Print the records below verbatim.

[SOURCE MATERIAL Boundary: Start]

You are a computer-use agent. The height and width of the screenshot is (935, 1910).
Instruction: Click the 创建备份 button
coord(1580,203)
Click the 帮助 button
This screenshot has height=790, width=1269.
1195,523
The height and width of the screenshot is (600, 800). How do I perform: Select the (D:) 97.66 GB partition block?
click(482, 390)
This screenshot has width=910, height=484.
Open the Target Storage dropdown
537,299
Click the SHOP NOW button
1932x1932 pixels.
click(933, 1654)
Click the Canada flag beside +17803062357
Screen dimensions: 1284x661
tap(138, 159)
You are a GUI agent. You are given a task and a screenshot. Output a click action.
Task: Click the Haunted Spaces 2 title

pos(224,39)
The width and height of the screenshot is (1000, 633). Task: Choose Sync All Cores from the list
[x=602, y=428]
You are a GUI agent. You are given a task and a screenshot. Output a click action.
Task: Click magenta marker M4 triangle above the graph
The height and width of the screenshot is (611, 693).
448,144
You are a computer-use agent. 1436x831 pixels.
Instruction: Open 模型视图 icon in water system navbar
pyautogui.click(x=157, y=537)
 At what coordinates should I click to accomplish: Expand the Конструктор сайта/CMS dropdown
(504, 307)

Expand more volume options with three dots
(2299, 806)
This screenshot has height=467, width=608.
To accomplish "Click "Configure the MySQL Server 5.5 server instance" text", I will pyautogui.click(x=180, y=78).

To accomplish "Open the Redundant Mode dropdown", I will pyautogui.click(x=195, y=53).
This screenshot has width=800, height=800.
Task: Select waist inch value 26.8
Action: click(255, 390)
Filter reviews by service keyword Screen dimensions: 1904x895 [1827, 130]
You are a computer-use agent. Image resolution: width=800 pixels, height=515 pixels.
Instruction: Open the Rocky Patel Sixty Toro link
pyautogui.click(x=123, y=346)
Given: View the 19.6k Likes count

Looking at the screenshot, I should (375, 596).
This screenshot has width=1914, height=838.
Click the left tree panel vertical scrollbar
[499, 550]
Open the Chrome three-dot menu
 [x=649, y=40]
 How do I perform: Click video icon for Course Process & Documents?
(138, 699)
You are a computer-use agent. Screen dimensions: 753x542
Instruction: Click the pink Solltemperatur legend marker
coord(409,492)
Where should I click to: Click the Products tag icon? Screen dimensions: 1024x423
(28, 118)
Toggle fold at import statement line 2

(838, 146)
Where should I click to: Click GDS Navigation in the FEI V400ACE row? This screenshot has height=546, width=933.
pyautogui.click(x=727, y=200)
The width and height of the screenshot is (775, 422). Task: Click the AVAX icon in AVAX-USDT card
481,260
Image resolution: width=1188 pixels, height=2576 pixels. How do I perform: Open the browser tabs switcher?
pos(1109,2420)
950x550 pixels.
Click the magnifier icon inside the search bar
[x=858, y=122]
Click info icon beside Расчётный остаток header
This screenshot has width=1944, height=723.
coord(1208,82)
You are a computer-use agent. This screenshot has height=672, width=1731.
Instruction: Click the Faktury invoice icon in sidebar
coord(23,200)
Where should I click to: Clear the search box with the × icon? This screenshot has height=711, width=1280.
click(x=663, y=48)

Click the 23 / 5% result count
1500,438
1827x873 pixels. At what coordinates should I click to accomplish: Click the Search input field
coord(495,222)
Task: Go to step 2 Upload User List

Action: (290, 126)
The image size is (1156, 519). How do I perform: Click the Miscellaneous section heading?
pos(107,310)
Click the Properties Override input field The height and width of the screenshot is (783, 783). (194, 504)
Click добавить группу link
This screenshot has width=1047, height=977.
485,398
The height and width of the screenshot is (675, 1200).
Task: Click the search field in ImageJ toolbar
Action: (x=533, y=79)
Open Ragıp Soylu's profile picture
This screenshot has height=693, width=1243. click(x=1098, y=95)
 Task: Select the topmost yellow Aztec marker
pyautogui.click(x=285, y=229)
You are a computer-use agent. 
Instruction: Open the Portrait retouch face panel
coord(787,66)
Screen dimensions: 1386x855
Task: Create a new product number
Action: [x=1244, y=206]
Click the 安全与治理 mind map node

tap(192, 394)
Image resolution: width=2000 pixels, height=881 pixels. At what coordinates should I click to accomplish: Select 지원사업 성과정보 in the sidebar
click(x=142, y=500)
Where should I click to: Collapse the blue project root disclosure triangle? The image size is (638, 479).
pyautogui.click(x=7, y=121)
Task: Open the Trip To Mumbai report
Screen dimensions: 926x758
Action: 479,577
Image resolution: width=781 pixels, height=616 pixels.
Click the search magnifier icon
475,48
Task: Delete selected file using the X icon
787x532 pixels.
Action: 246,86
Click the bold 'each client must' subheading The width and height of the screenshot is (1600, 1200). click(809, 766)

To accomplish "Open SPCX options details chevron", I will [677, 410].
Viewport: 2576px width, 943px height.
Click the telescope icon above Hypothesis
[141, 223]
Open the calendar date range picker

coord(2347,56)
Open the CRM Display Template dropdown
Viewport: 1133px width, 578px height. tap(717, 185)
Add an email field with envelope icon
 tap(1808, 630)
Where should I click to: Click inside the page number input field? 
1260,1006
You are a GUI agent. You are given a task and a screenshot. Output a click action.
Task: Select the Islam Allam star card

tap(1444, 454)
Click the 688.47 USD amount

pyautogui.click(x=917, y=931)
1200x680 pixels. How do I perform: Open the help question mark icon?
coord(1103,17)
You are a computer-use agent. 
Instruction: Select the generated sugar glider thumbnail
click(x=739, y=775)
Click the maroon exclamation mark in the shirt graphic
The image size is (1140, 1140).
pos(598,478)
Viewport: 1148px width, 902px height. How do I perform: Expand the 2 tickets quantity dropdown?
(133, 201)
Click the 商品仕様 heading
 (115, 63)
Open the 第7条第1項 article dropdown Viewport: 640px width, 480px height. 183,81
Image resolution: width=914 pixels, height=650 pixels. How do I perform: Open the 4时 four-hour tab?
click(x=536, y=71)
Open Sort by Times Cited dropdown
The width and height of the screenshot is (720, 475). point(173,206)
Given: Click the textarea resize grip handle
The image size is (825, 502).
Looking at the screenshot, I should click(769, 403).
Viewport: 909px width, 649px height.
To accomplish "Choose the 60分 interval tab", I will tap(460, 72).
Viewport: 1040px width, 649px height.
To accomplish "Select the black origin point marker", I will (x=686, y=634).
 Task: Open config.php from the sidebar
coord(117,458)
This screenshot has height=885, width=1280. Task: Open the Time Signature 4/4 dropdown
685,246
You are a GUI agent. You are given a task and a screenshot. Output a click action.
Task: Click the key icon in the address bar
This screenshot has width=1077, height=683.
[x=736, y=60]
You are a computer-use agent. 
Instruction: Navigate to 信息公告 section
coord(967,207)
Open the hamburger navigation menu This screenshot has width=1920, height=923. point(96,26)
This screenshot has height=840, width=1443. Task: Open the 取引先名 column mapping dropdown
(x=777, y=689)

[SOURCE MATERIAL Boundary: End]

ANSWER SPACE:
You are a computer-use agent. The height and width of the screenshot is (935, 1910).
Instruction: Click the 创建备份 button
coord(1580,203)
Click the 帮助 button
This screenshot has height=790, width=1269.
1195,523
The height and width of the screenshot is (600, 800). How do I perform: Select the (D:) 97.66 GB partition block?
click(482, 390)
This screenshot has width=910, height=484.
Open the Target Storage dropdown
537,299
Click the SHOP NOW button
1932x1932 pixels.
click(933, 1654)
Click the Canada flag beside +17803062357
Screen dimensions: 1284x661
tap(138, 159)
You are a GUI agent. You are given a task and a screenshot. Output a click action.
Task: Click the Haunted Spaces 2 title

pos(224,39)
The width and height of the screenshot is (1000, 633). Task: Choose Sync All Cores from the list
[x=602, y=428]
You are a GUI agent. You are given a task and a screenshot. Output a click action.
Task: Click magenta marker M4 triangle above the graph
The height and width of the screenshot is (611, 693).
448,144
You are a computer-use agent. 1436x831 pixels.
Instruction: Open 模型视图 icon in water system navbar
pyautogui.click(x=157, y=537)
 At what coordinates should I click to accomplish: Expand the Конструктор сайта/CMS dropdown
(504, 307)

Expand more volume options with three dots
(2299, 806)
This screenshot has height=467, width=608.
To accomplish "Click "Configure the MySQL Server 5.5 server instance" text", I will pyautogui.click(x=180, y=78).

To accomplish "Open the Redundant Mode dropdown", I will pyautogui.click(x=195, y=53).
This screenshot has width=800, height=800.
Task: Select waist inch value 26.8
Action: click(255, 390)
Filter reviews by service keyword Screen dimensions: 1904x895 [1827, 130]
You are a computer-use agent. Image resolution: width=800 pixels, height=515 pixels.
Instruction: Open the Rocky Patel Sixty Toro link
pyautogui.click(x=123, y=346)
Given: View the 19.6k Likes count

Looking at the screenshot, I should (375, 596).
This screenshot has width=1914, height=838.
Click the left tree panel vertical scrollbar
[499, 550]
Open the Chrome three-dot menu
 [x=649, y=40]
 How do I perform: Click video icon for Course Process & Documents?
(138, 699)
You are a computer-use agent. Screen dimensions: 753x542
Instruction: Click the pink Solltemperatur legend marker
coord(409,492)
Where should I click to: Click the Products tag icon? Screen dimensions: 1024x423
(28, 118)
Toggle fold at import statement line 2

(838, 146)
Where should I click to: Click GDS Navigation in the FEI V400ACE row? This screenshot has height=546, width=933.
pyautogui.click(x=727, y=200)
The width and height of the screenshot is (775, 422). Task: Click the AVAX icon in AVAX-USDT card
481,260
Image resolution: width=1188 pixels, height=2576 pixels. How do I perform: Open the browser tabs switcher?
pos(1109,2420)
950x550 pixels.
Click the magnifier icon inside the search bar
[x=858, y=122]
Click info icon beside Расчётный остаток header
This screenshot has width=1944, height=723.
coord(1208,82)
You are a computer-use agent. This screenshot has height=672, width=1731.
Instruction: Click the Faktury invoice icon in sidebar
coord(23,200)
Where should I click to: Clear the search box with the × icon? This screenshot has height=711, width=1280.
click(x=663, y=48)

Click the 23 / 5% result count
1500,438
1827x873 pixels. At what coordinates should I click to accomplish: Click the Search input field
coord(495,222)
Task: Go to step 2 Upload User List

Action: (290, 126)
The image size is (1156, 519). How do I perform: Click the Miscellaneous section heading?
pos(107,310)
Click the Properties Override input field The height and width of the screenshot is (783, 783). (194, 504)
Click добавить группу link
This screenshot has width=1047, height=977.
485,398
The height and width of the screenshot is (675, 1200).
Task: Click the search field in ImageJ toolbar
Action: (x=533, y=79)
Open Ragıp Soylu's profile picture
This screenshot has height=693, width=1243. click(x=1098, y=95)
 Task: Select the topmost yellow Aztec marker
pyautogui.click(x=285, y=229)
You are a computer-use agent. 
Instruction: Open the Portrait retouch face panel
coord(787,66)
Screen dimensions: 1386x855
Task: Create a new product number
Action: [x=1244, y=206]
Click the 安全与治理 mind map node

tap(192, 394)
Image resolution: width=2000 pixels, height=881 pixels. At what coordinates should I click to accomplish: Select 지원사업 성과정보 in the sidebar
click(x=142, y=500)
Where should I click to: Collapse the blue project root disclosure triangle? The image size is (638, 479).
pyautogui.click(x=7, y=121)
Task: Open the Trip To Mumbai report
Screen dimensions: 926x758
Action: 479,577
Image resolution: width=781 pixels, height=616 pixels.
Click the search magnifier icon
475,48
Task: Delete selected file using the X icon
787x532 pixels.
Action: 246,86
Click the bold 'each client must' subheading The width and height of the screenshot is (1600, 1200). click(809, 766)

To accomplish "Open SPCX options details chevron", I will [677, 410].
Viewport: 2576px width, 943px height.
Click the telescope icon above Hypothesis
[141, 223]
Open the calendar date range picker

coord(2347,56)
Open the CRM Display Template dropdown
Viewport: 1133px width, 578px height. tap(717, 185)
Add an email field with envelope icon
 tap(1808, 630)
Where should I click to: Click inside the page number input field? 
1260,1006
You are a GUI agent. You are given a task and a screenshot. Output a click action.
Task: Select the Islam Allam star card

tap(1444, 454)
Click the 688.47 USD amount

pyautogui.click(x=917, y=931)
1200x680 pixels. How do I perform: Open the help question mark icon?
coord(1103,17)
You are a computer-use agent. 
Instruction: Select the generated sugar glider thumbnail
click(x=739, y=775)
Click the maroon exclamation mark in the shirt graphic
The image size is (1140, 1140).
pos(598,478)
Viewport: 1148px width, 902px height. How do I perform: Expand the 2 tickets quantity dropdown?
(133, 201)
Click the 商品仕様 heading
 (115, 63)
Open the 第7条第1項 article dropdown Viewport: 640px width, 480px height. 183,81
Image resolution: width=914 pixels, height=650 pixels. How do I perform: Open the 4时 four-hour tab?
click(x=536, y=71)
Open Sort by Times Cited dropdown
The width and height of the screenshot is (720, 475). point(173,206)
Given: Click the textarea resize grip handle
The image size is (825, 502).
Looking at the screenshot, I should click(769, 403).
Viewport: 909px width, 649px height.
To accomplish "Choose the 60分 interval tab", I will tap(460, 72).
Viewport: 1040px width, 649px height.
To accomplish "Select the black origin point marker", I will (x=686, y=634).
 Task: Open config.php from the sidebar
coord(117,458)
This screenshot has height=885, width=1280. Task: Open the Time Signature 4/4 dropdown
685,246
You are a GUI agent. You are given a task and a screenshot. Output a click action.
Task: Click the key icon in the address bar
This screenshot has width=1077, height=683.
[x=736, y=60]
You are a computer-use agent. 
Instruction: Navigate to 信息公告 section
coord(967,207)
Open the hamburger navigation menu This screenshot has width=1920, height=923. point(96,26)
This screenshot has height=840, width=1443. Task: Open the 取引先名 column mapping dropdown
(x=777, y=689)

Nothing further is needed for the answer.